It was not always like this, though, as we are reminded in a timely and incisive new book — Heart of Beirut: Reclaiming the Bourj — by Lebanese sociologist Samir Khalaf, who heads the Center for Behavioral Research at the American University of Beirut. Just published by London’s Saqi Books,Heart of Beirut recounts how Beirut’s traditional central square, the Bourj, developed its pivotal public role over the centuries, and, more significantly, how it repeatedly absorbed local and foreign influences to reinvent itself as a vibrant, cosmopolitan and fun place that also reflected collective norms and identities.

The richness of the Bourj was precisely its eclectic but tolerant diversity, accommodating many different activities carried out by people from different backgrounds. Here within a space of less than a square kilometre was the urban epicenter of religious edifices, several large commercial markets orsouqs, publishing and media houses, hotels, houses of prostitution, government agencies, elegant retail shops, cafes and restaurants, political meeting places, cinemas, urban transport hubs, art studios, and port-related maritime offices.

The Bourj has always had the capacity to both affirm and transcend narrow identities, allowing the natives to assert themselves while wandering into adjacent and shared landscapes defined by Lebanese, Arabs and foreign people, a place where people go to satisfy their “need for wonder, exhilaration, exposure to new sensations, worldviews and the elevation of our appreciative sympathies — which are all enhanced through connectedness with strangers.”

The most constituent or defining element of a public sphere, Khalaf says, is inherent “precisely in its ability to transform closed or cloistered spaces into more open ones and thereby to facilitate the voyaging, traversing and crossing over.”
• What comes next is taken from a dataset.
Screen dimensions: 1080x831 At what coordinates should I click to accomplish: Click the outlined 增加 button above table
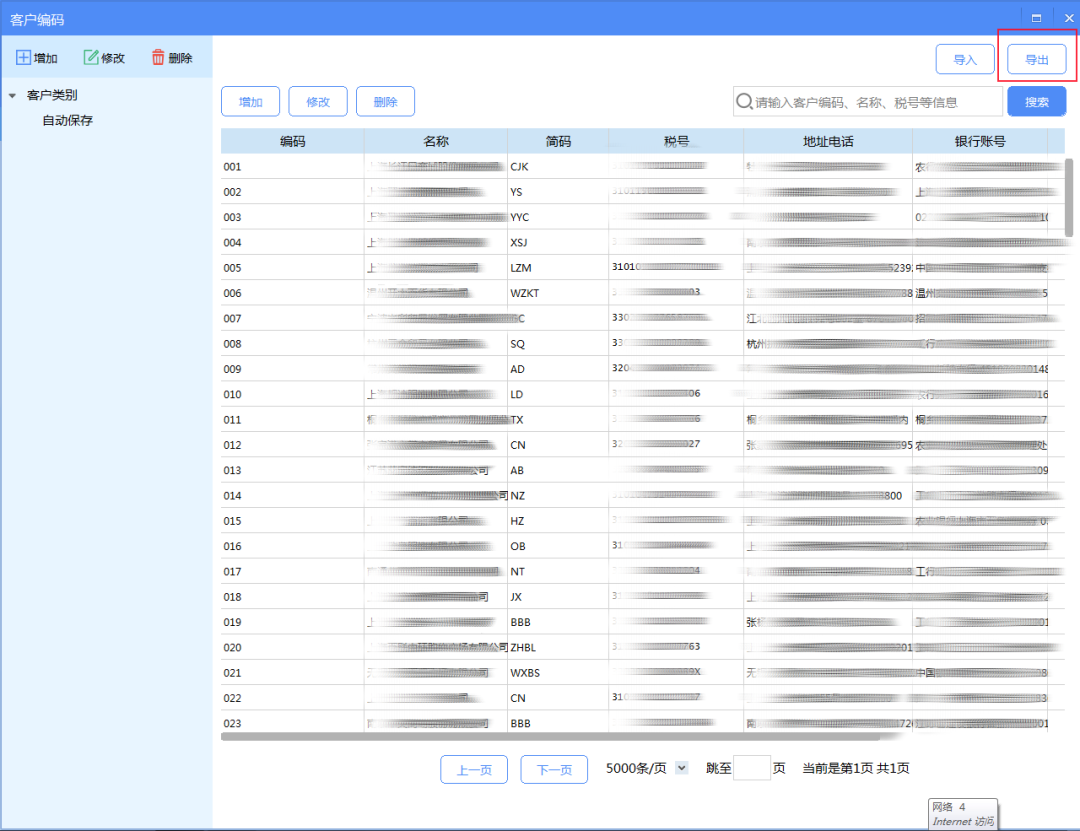click(251, 101)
There is not much “crossing over” taking place in Arab cities these days. The opposite is happening, as communities retreat into their own cloistered spaces, often guarded by kids with kalashinkovs. Beirut’s Bourj epitomized Arab urban civility and cosmopolitanism for nearly a century, due to several elements which Khalaf summarizes as follows: “First, the predisposition of the Bourj to incorporate and reconcile pluralistic and multicultural features; second, its inventiveness in reconstituting and refashioning its collective identity and public image; third, its role in hosting and disseminating popular culture, consumerism, mass entertainment and often nefarious tourist attractions.”

The next time an Arab official or soldier asks me where I come from, I am going to tell him: I come from the Bourj, from a place where very different people forged a common strength, where individuals from separate traditions shared a vibrant collective space, and where the vulnerabilities and fears of small groups and tribes dissipated in the shelter of a transcendent Arab conviviality.

And if that same Arab soldier or official asks me where I am going, I will also say: I am going to the Bourj — to reclaim an Arab legacy of urban sensibility, coexistence, civility, multicultural fun and basic human decency that was here before his guns arrived, and that will flourish again, after he surrenders to our shared humanity.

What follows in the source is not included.